MR. GREGORY:  Is--in 10 seconds, does the U.S. public have the stomach for a longer, more protracted fight with U.S. troops on the ground in Afghanistan?

MR. COLL:  I think the U.S. public wonders why we're there.  But the truth is that we have to be there while Pakistan is at issue, its stability and its government is at issue.

MR. GREGORY:  All right, we'll leave it there.  Andrea Mitchell, Steve Coll, thank you both very much.

And coming next...


PRES. OBAMA:  And my next 100 days will be so successful, I will be able to complete them in 72 days.  And on the 73rd day I will rest.

(End videotape)

MR. GREGORY:  ...highlights from President Obama's night as comedian in chief to the press and official Washington, next on MEET THE PRESS.


MR. GREGORY:  Before we go this morning, some highlights from last night's White House Correspondents dinner here in Washington, where the president met the press with some comedic jabs and one-liners.

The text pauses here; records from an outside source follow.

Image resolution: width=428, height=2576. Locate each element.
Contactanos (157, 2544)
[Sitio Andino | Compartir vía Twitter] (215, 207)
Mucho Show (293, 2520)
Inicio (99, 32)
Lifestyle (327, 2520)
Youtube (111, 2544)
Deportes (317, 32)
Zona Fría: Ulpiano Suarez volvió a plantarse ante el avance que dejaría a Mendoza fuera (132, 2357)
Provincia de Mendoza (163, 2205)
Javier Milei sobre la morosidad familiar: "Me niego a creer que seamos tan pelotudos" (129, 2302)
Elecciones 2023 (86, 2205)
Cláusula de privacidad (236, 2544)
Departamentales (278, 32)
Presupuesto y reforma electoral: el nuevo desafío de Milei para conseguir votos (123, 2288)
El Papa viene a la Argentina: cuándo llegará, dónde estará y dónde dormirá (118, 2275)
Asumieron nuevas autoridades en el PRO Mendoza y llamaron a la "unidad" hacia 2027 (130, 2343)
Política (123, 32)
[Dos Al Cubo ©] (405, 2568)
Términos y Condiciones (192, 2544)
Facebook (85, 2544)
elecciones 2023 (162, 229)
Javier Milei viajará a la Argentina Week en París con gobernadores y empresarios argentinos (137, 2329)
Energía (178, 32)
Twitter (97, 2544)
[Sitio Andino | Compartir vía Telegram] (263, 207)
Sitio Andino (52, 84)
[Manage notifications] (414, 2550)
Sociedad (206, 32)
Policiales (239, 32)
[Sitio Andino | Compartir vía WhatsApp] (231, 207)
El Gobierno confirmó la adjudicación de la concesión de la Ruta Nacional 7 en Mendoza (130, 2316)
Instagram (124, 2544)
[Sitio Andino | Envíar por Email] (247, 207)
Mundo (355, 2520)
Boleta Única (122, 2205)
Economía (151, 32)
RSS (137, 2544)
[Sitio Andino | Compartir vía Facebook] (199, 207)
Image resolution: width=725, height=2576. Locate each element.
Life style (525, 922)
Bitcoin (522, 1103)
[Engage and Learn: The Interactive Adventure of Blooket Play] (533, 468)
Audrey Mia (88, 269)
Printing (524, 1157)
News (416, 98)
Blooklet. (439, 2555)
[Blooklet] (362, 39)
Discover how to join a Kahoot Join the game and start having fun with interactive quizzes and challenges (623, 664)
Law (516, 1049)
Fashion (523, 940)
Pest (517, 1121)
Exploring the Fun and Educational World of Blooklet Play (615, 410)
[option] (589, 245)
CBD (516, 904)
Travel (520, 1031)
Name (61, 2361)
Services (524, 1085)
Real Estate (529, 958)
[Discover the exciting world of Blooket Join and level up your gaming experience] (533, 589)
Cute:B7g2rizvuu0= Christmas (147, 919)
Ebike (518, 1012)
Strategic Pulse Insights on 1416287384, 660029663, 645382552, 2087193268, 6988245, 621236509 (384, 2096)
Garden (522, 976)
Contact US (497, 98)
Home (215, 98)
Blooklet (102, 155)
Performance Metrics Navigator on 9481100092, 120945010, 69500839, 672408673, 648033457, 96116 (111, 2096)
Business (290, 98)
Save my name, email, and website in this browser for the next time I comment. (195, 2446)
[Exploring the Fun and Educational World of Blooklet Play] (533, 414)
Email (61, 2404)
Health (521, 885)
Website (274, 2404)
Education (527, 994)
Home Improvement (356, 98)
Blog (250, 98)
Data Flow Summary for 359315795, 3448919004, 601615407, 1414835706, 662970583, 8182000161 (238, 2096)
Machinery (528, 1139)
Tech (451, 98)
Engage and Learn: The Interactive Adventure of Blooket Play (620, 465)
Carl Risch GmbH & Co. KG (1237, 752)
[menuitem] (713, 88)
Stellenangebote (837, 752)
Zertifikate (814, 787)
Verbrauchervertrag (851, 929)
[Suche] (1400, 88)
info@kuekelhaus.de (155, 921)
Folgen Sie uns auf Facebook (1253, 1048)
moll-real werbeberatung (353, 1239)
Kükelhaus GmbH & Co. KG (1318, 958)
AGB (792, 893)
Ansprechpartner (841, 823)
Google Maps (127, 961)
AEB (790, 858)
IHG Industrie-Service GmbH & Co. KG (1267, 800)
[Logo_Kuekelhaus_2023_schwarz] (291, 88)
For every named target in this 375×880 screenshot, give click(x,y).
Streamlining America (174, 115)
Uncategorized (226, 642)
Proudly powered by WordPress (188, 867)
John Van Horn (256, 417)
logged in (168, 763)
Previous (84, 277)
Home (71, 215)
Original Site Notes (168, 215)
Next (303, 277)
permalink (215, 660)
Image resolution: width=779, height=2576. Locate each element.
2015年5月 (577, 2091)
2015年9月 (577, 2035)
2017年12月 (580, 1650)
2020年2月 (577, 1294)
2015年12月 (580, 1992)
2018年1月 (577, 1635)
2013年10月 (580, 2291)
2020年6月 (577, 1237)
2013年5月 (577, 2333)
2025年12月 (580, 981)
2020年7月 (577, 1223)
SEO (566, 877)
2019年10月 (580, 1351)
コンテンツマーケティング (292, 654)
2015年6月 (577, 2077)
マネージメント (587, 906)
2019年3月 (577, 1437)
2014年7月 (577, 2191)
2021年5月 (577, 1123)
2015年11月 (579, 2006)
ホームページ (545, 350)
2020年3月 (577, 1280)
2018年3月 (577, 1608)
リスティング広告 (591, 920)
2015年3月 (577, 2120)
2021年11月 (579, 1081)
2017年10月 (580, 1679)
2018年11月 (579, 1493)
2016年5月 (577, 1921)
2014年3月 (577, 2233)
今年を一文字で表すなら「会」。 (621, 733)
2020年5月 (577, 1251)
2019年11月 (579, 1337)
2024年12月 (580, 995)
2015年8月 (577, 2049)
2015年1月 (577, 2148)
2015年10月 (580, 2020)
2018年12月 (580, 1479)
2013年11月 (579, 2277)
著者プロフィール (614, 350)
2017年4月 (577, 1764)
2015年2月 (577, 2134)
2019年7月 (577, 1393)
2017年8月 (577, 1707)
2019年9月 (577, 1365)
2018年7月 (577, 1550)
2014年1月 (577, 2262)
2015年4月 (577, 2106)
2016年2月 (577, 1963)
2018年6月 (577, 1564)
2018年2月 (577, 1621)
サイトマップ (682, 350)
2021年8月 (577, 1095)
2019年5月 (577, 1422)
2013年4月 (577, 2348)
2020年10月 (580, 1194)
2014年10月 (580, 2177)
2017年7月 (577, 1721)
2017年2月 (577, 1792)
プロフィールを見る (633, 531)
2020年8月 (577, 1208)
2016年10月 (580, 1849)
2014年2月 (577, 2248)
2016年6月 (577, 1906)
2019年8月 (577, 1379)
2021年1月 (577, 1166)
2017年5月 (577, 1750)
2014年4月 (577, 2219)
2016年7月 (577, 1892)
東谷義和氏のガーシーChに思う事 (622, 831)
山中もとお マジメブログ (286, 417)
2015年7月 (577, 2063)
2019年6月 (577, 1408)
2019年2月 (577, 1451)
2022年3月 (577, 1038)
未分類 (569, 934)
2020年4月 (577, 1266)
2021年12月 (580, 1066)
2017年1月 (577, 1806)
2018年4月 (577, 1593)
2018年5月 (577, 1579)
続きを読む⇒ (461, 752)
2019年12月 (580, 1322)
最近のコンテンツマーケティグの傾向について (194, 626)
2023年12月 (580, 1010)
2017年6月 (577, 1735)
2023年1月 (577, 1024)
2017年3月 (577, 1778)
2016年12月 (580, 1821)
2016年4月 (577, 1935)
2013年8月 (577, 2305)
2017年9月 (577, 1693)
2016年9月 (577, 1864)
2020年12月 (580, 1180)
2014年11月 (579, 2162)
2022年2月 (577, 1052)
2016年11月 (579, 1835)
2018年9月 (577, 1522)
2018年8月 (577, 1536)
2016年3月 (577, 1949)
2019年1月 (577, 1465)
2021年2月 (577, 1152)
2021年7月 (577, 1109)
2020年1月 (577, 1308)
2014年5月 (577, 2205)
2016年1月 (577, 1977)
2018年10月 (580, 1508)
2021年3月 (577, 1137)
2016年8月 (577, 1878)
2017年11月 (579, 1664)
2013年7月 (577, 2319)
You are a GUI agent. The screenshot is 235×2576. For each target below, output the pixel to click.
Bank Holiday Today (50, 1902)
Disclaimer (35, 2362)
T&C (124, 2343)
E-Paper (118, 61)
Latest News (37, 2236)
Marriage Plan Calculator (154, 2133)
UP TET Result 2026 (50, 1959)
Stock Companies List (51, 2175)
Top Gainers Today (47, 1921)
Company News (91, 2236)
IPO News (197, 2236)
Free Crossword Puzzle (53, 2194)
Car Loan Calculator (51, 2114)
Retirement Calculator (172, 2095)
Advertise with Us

PRES. OBAMA:  Good evening, everybody.  I, I would like to welcome you all to the 10-day anniversary of my first 100 days.  I am Barack Obama.  Most of you covered me.  All of you voted for me.

Now, Sasha and Malia aren't here tonight because they're grounded.  You can't just take Air Force One on a joy ride to Manhattan, I don't care whose kids you are.

Which, which brings me to another thing that's changed in, in this new, warmer, fuzzier White House, and that's my relationship with Hillary.  You know, we had been rivals during the campaign, but these days we could not be closer.  In fact, the second she got back from Mexico she pulled me into a hug and gave me a big kiss, told me I better get down there myself.

In the second 100 days we will design, build and open a library dedicated to my first 100 days.  It's going to be big, folks.  In the next 100 days I will learn to go off the prompter and Joe Biden will learn to stay on the prompter.

(End videotape)

MR. GREGORY:  Just a taste from a the White House Correspondents dinner last night.  And we'll be right back.